2026.08.14
EU|ETIAS(渡航認証制度)の導入延期を検討

欧州連合(EU)が導入を目指してきた新たな渡航認証制度「ETIAS(欧州渡航情報認証システム)」について、当初目標としていた2026年第4四半期中の導入が困難との見方が欧州メディア各社で伝えられています。
EU公式サイト上では、これまで表示されていた「2026年第4四半期」という目標時期の記載が削除されており、正式な開始時期は本記事作成時点で示されていません。あわせて、2026年4月に本格運用が始まった出入国審査システム「EES(出入域管理システム)」についても、一部空港では生体認証登録の一時停止措置が実施されていますが、フランクフルト、アムステルダム、ミュンヘンなどで最大約2時間に及ぶ行列が発生していることが報じられています。
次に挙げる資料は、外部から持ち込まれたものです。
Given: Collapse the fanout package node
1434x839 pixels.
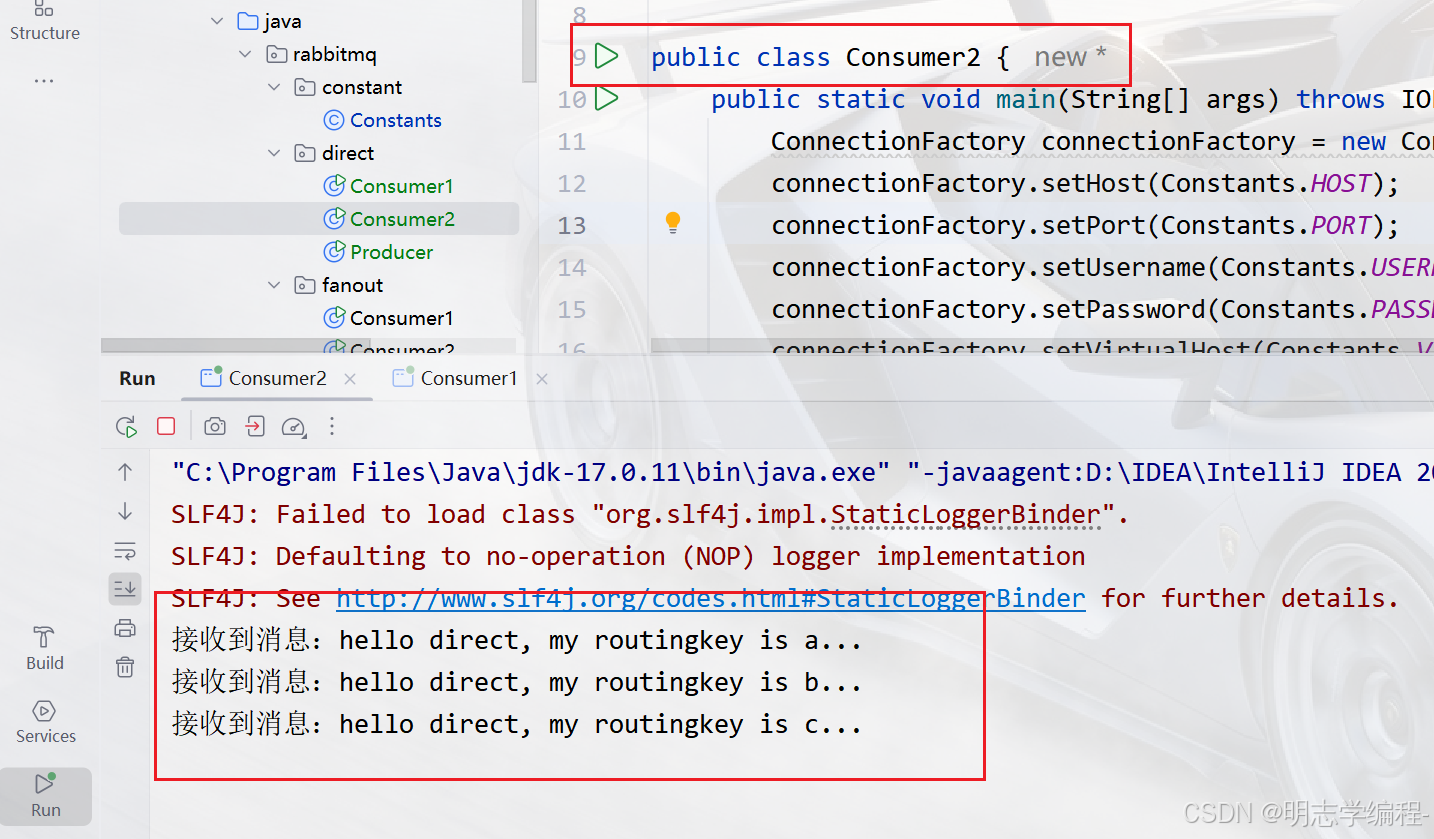Looking at the screenshot, I should 275,285.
今後欧州(シェンゲン協定加盟国等)へ渡航予定の方は、ETIASの新規手続きは現時点で不要である一方、空港での入国審査には十分な余裕を持ったスケジュールを組んでいただくことをお勧めいたします。
The Financial Times|EU to delay pre-authorised travel system after border chaos
euronews|Europe has officially delayed the roll out of the ETIAS travel permit indefinitely
- ETIASの2026年第4四半期導入は困難との報道があり、EU公式サイトからも目標時期の記載が削除されていますが、正式な延期発表はまだ確認されていません。
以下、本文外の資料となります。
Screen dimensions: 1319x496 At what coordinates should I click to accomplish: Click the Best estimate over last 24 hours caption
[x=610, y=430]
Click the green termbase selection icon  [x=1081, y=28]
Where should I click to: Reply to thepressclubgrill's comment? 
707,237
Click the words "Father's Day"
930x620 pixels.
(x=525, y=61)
- EESに関連する入国審査で、フランクフルト・アムステルダム・ミュンヘンなど主要空港にて最大約2時間の行列が発生していると報じられています。
- EU加盟国8か国とスイスが、9月6日に期限を迎える指紋採取等の一時停止措置の延長をEUに要請しており、欧州委員会が対応を協議中です。

ETIAS(欧州渡航情報認証システム)導入延期についての関連情報等
欧州メディアの報道によると、ETIASを運営するeu-LISA(欧州IT大規模システム運営庁)については、2026年第4四半期としていた導入目標の達成が困難であるとの見方を関係者が示したと報じています。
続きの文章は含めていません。